Objective: We aimed to use unsupervised learning techniques on electronic health records (EHRs) from memory clinic patients to identify ADRD subtypes.
Methods: We used pretrained embeddings of non-ADRD diagnosis codes (International Classification of Diseases, Ninth Revision) and large language model (LLM)-derived embeddings of clinical notes from patient EHRs. Hierarchical clustering of these embeddings was used to identify ADRD subtypes. Clusters were characterized regarding their demographic and clinical features.

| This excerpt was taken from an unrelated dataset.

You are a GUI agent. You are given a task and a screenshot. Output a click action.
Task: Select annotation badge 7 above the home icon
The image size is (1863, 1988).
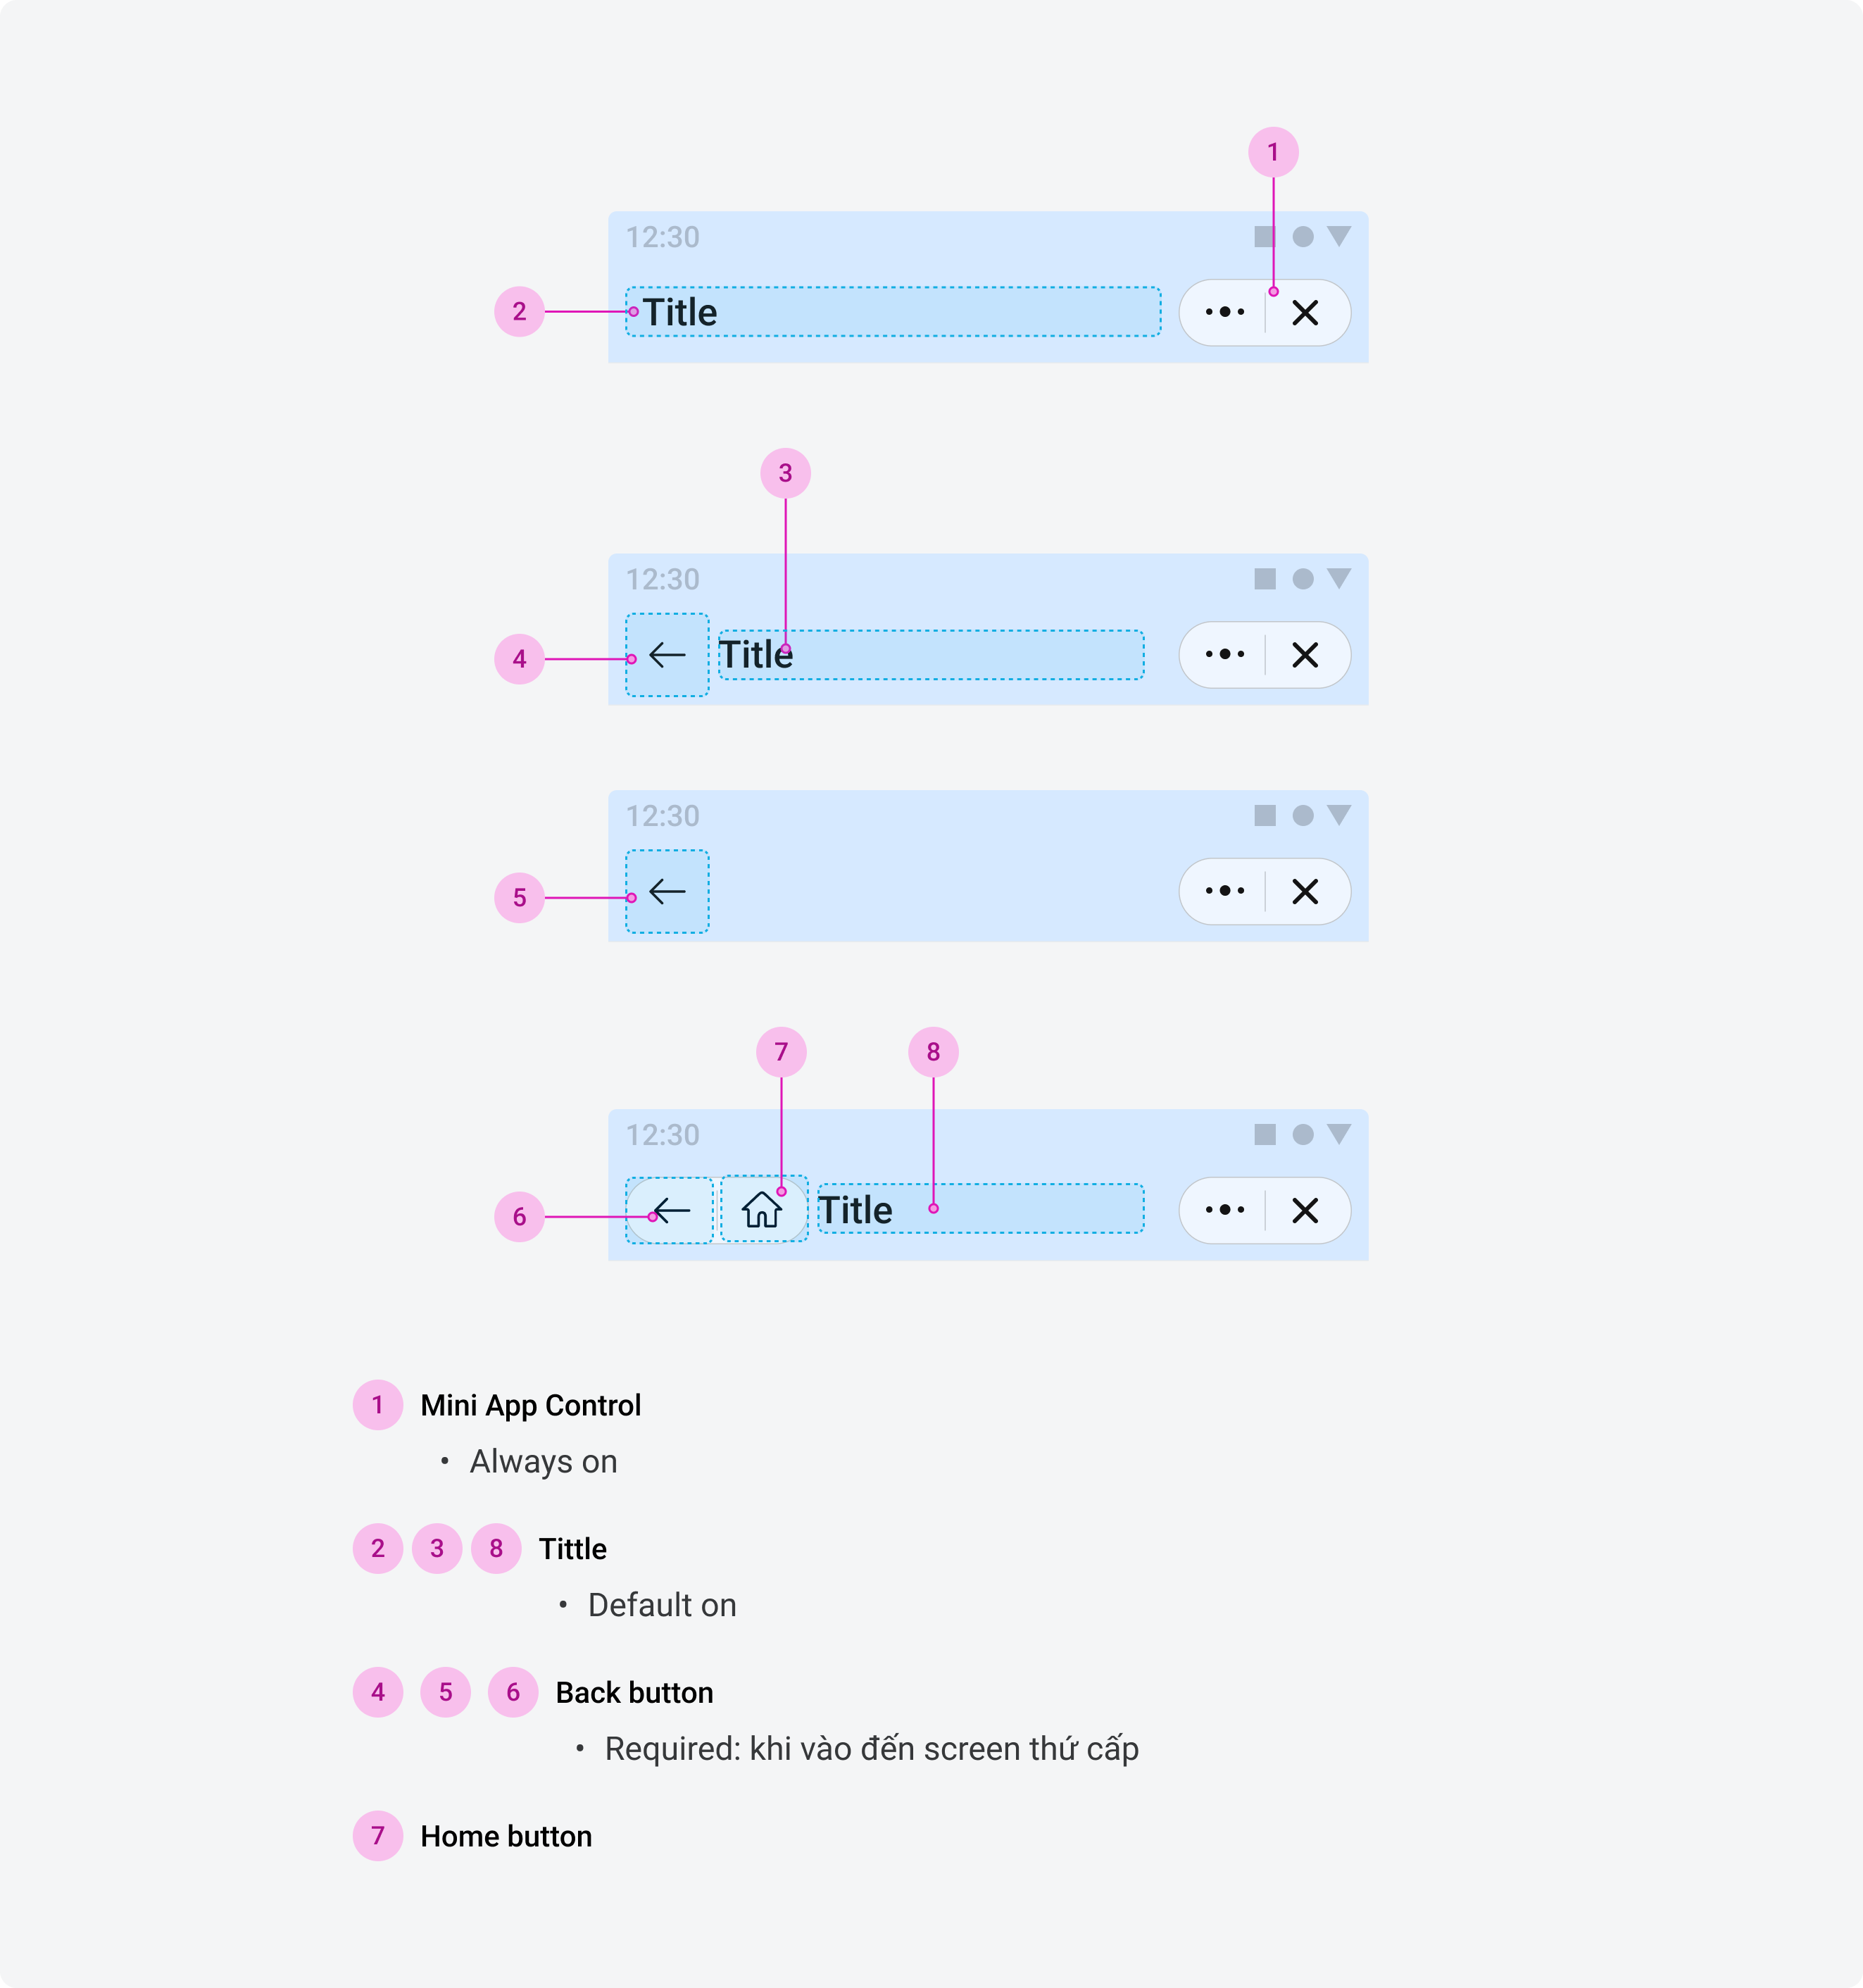(781, 1052)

Results: We analyzed a cohort of 3454 patients with ADRD from a memory clinic at Massachusetts General Hospital, each with a specialist diagnosis. Clustering pretrained embeddings of the non-ADRD diagnosis codes in patient EHRs revealed the following 3 patient subtypes: one with skin conditions, another with psychiatric disorders and an earlier age of onset, and a third with diabetes complications. Similarly, using LLM-derived embeddings of clinical notes, we identified 3 subtypes of patients as follows: one with psychiatric manifestations and higher prevalence of female participants (prevalence ratio: 1.59), another with cardiovascular and motor problems and higher prevalence of male participants (prevalence ratio: 1.75), and a third one with geriatric health disorders. Notably, we observed significant overlap between clusters from both data modalities (χ24=89.4; P<.001).
Conclusions: By integrating International Classification of Diseases, Ninth Revision codes and LLM-derived embeddings, our analysis delineated 2 distinct ADRD subtypes with sex-specific comorbid and clinical presentations, offering insights for potential precision medicine approaches.